平宁这话都要将怀昔给说笑了,禁不住在心内一阵腹诽,你做了坏事你还要昭告天下认下来吗?那你先前在言灵面前装什么装?还一装就装了那么多年!
平宁是真的气极了,她一向都是个能装的,没成想出了个比她还会装的怀昔,她还用自个儿用过的招来对付自个儿!
她是气昏了头,是什么也不管不顾了。
;你们还愣着做什么,还不赶快将人给我拉出来!
她的两个贴身丫鬟听得这话是万不敢忤逆她的,慌忙上前就要去拉彩雀。
;你们干什么呢?
言灵到底是看不过去了,她方才也是在试探,看看怀昔会如何反应,可她还是软弱得很,尽叫人欺负!

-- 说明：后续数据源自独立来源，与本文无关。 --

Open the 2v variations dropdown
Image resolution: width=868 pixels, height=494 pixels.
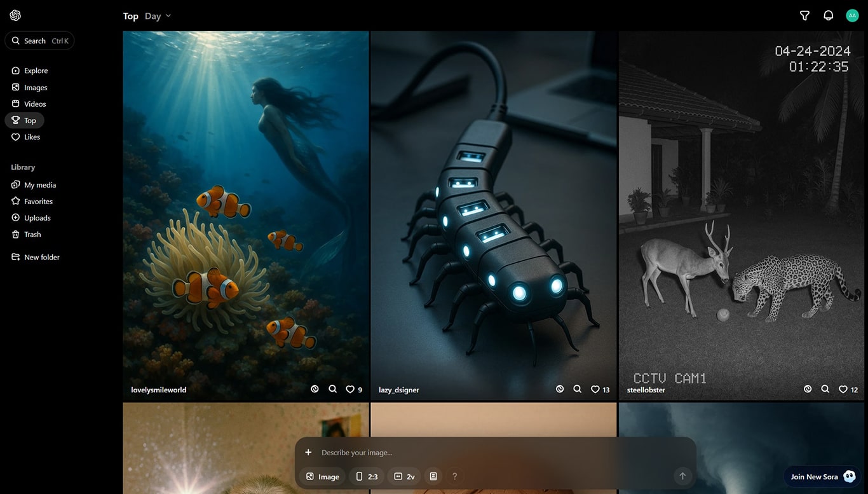tap(404, 476)
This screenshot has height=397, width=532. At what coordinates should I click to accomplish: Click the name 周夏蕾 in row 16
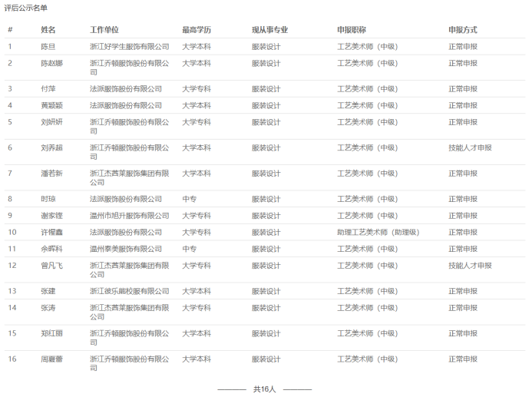[51, 359]
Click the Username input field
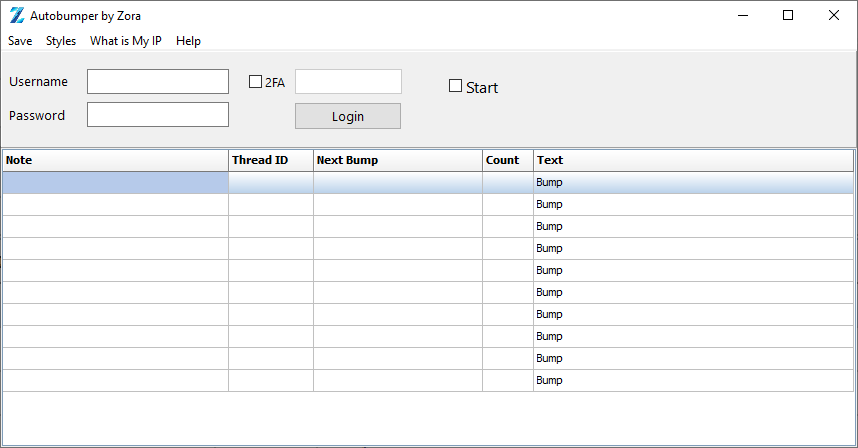Screen dimensions: 858x448 (158, 81)
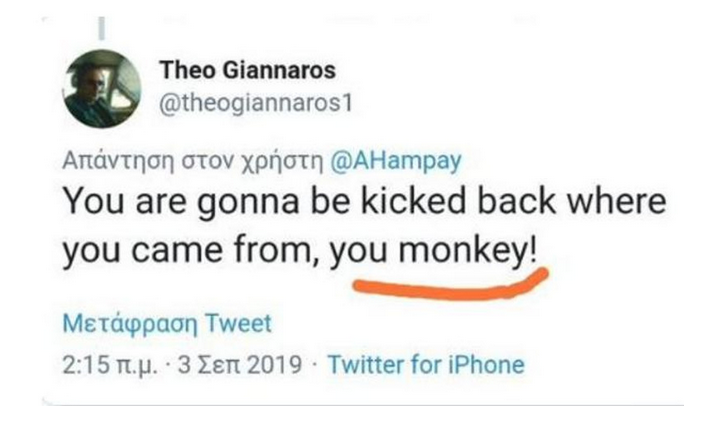Click the "Μετάφραση Tweet" translate link
Image resolution: width=705 pixels, height=424 pixels.
click(x=167, y=324)

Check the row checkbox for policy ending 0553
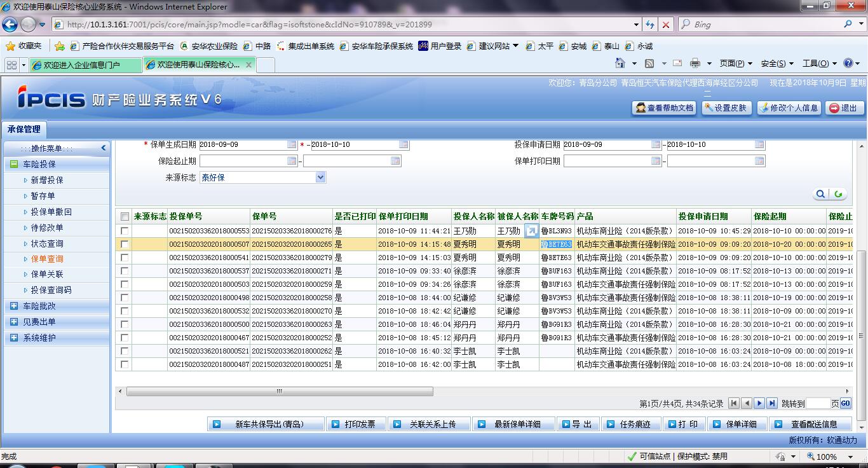click(x=125, y=231)
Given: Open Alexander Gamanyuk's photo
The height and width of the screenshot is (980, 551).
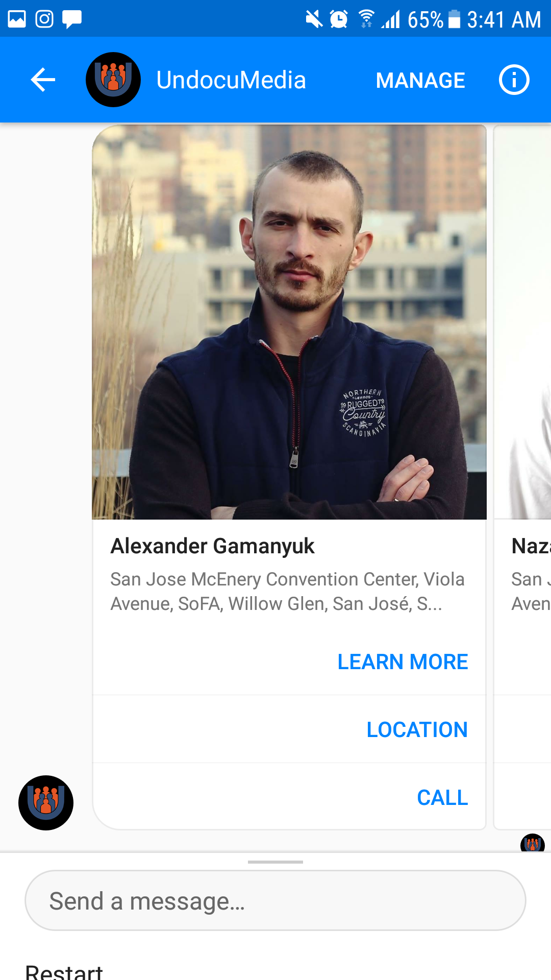Looking at the screenshot, I should pos(289,322).
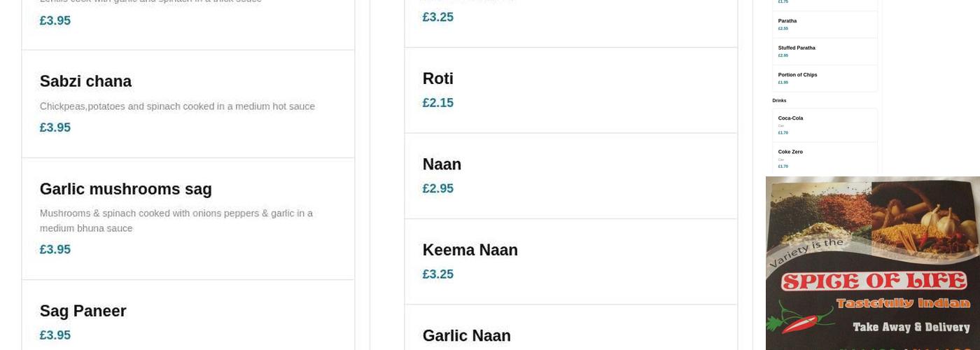Screen dimensions: 980x350
Task: Choose Stuffed Paratha in the mini menu
Action: pyautogui.click(x=797, y=48)
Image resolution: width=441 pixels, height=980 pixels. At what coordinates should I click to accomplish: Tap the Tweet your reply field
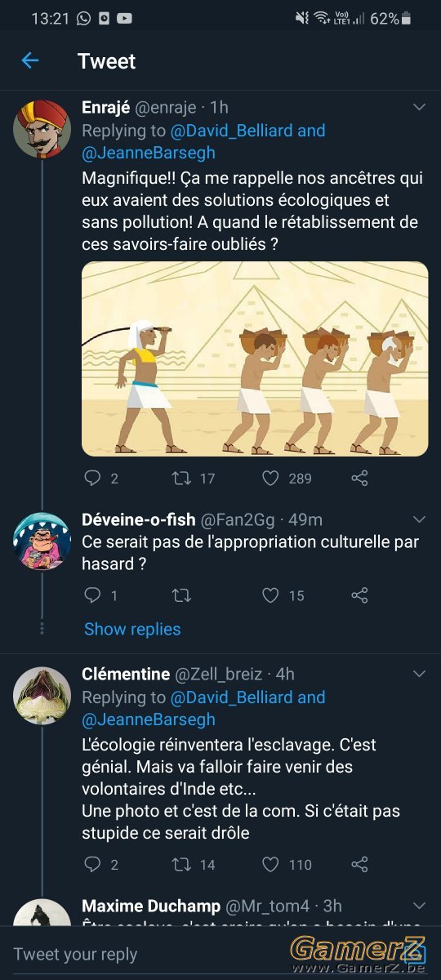[x=147, y=954]
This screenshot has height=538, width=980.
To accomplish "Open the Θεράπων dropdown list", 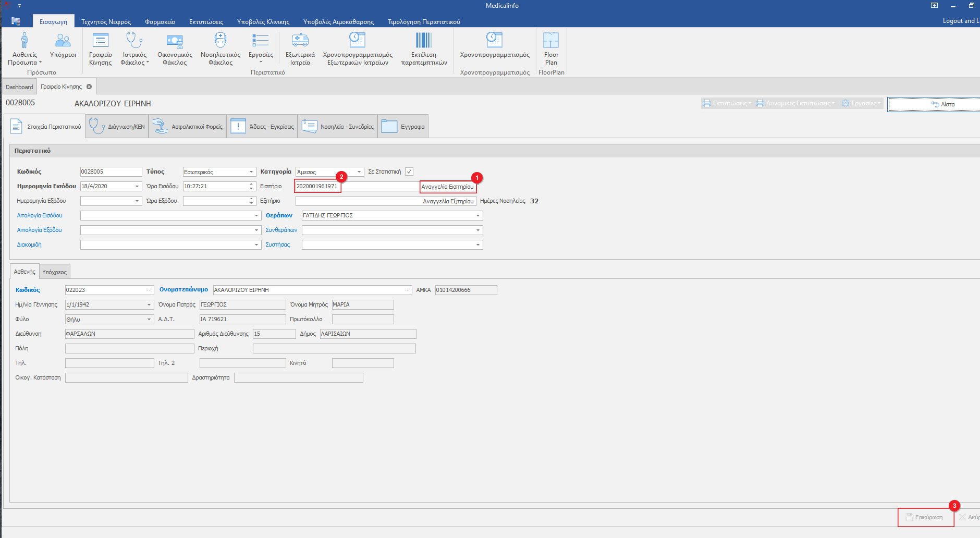I will tap(477, 215).
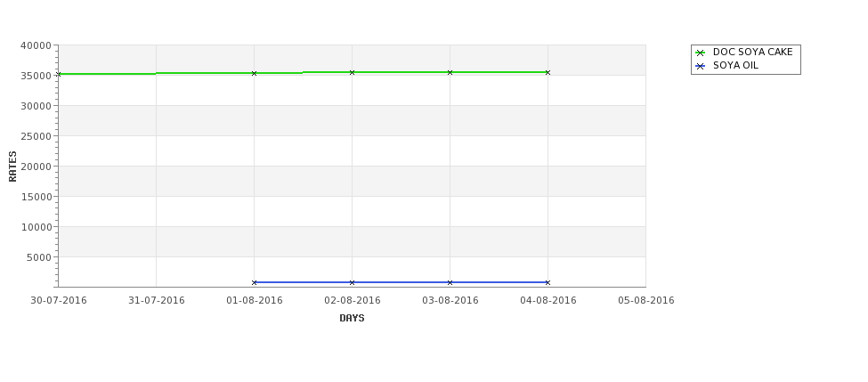Screen dimensions: 868x382
Task: Click the 31-07-2016 date label
Action: tap(156, 301)
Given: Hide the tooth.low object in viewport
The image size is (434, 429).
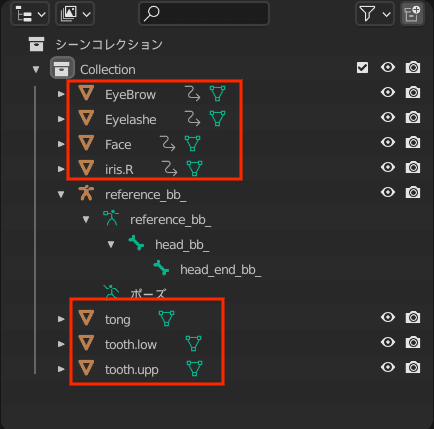Looking at the screenshot, I should click(x=388, y=342).
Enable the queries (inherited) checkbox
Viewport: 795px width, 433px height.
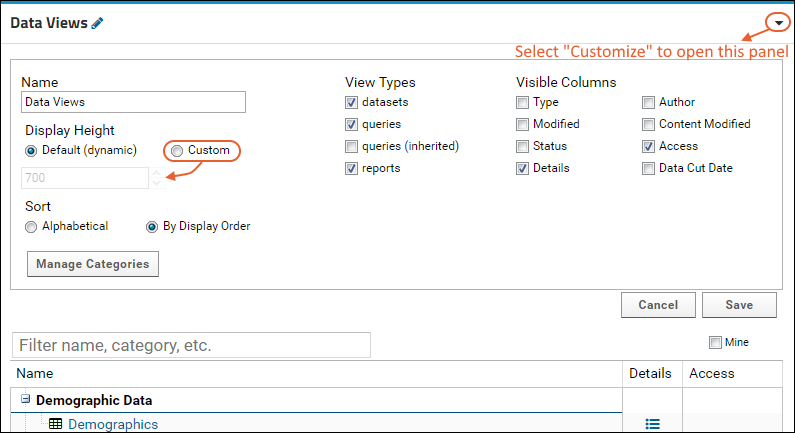tap(351, 147)
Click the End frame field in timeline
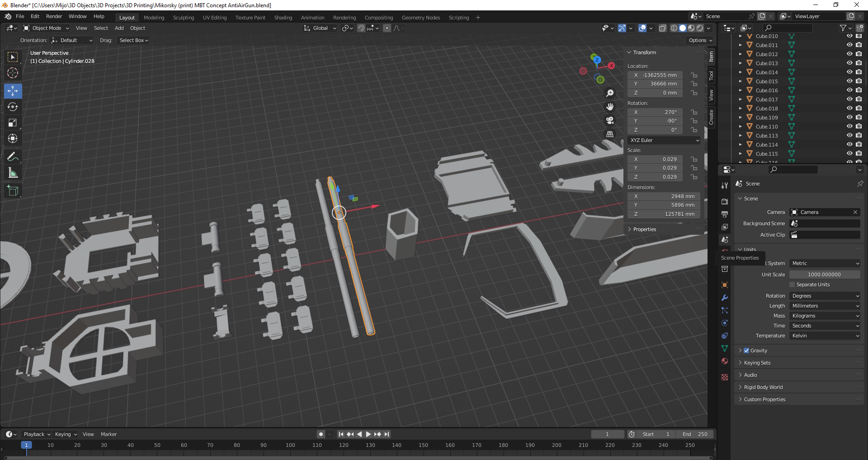Viewport: 868px width, 460px height. click(x=695, y=434)
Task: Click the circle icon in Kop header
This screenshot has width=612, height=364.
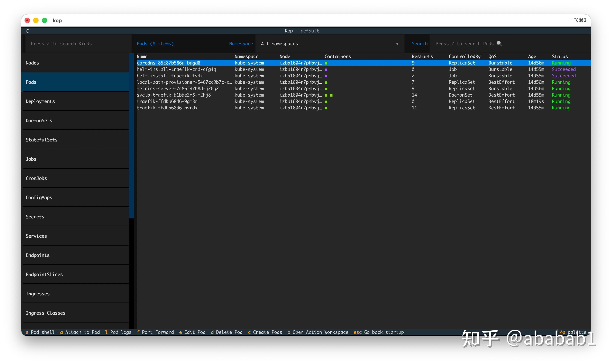Action: (x=28, y=31)
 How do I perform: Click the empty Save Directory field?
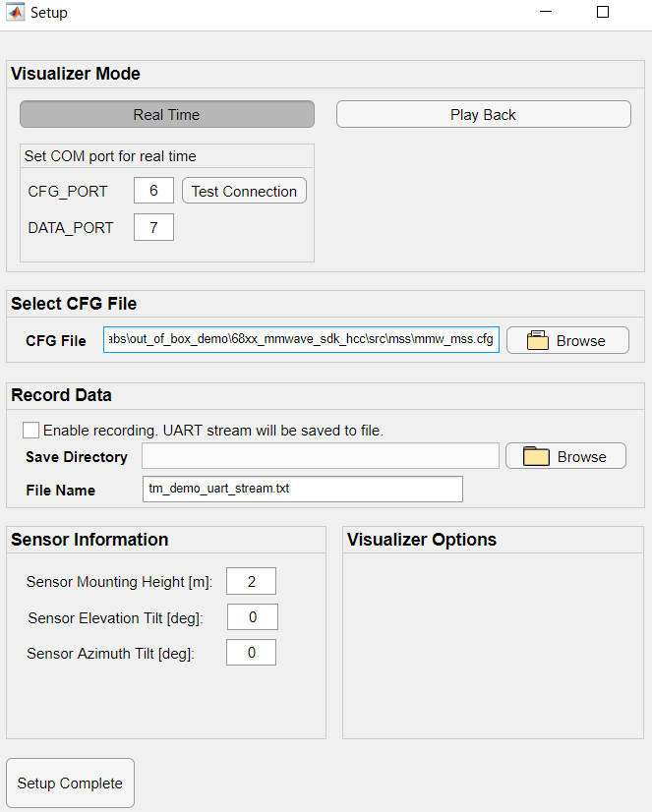[x=321, y=456]
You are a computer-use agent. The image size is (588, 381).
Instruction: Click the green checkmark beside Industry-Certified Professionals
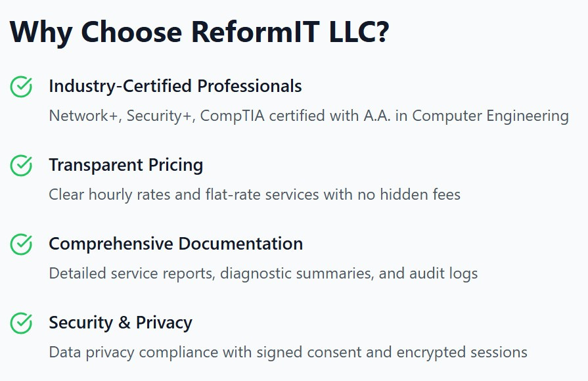click(21, 87)

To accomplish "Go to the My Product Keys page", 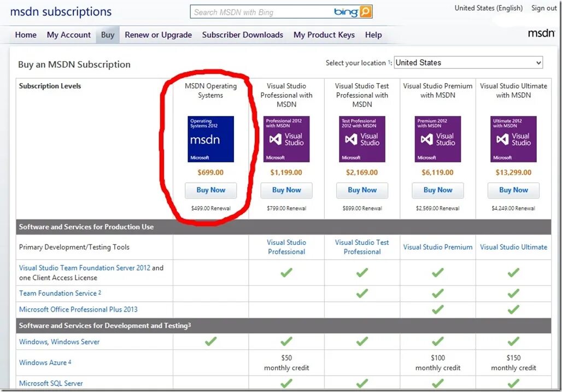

她不知道怀昔是不是在做戏,但她知道平宁确实做了恶事,而她也确实看走了眼!
;平宁郡主,你欺负我嫂子做什么呢?她好歹也是一介王妃,岂容你一个郡主随意欺侮?
平宁一怔,她没想到言灵会在这里,下意识便摆出一副无辜的模样解释了起来。
;不……不是你看到这样的,灵儿,她……
;不是我看到这样的那是哪样的?
言灵不蠢,她更是痛心于自个儿一直当做闺中密友的人对自个儿原来不过是全是利用。
;我有耳朵,也有眼睛,更有脑子!平宁郡主,你好自为之吧。
话罢,她就转身去瞧怀昔的伤口。
平宁跟言灵是自幼相识的,只是后来因着言匪的关系她才屡屡同言灵示好,但未尝没有丝毫真心,见得言灵不偏向她,轻易便为着明怀昔说话,也不打算再装贤淑扮柔弱了。
;言灵,我好歹跟你相识多年吧,可你何曾偏心于我?我又何苦在你面前再忍气吞声!你是郡主了不得,我也是!
;当初说帮我的是你,后来你兄长娶了亲,你不满她,我也给你想法子,可你何曾想过再帮我撮合我跟你兄长一二?
;我央求你给我俩制造独处的机会你都不肯,你算个什么闺中密友?现今来跟我装高尚,你们端王府的人个个都是惯会装模作样的,真是不是一家人不进一家门啊!
怀昔跟言灵相处的时日不比平宁长,但她知晓言灵是个看起来大大咧咧,实则心地善良的人,最是重情了,忙不迭抬眼看她,就见她眼中爬满了浓重的悲伤。
;平宁郡主,话也不能这样说,朋友也是分很多种的,有的可以深交,有的只是浅薄相识,饶是亲人、爱人都不能无底线纵容,何况还是朋友。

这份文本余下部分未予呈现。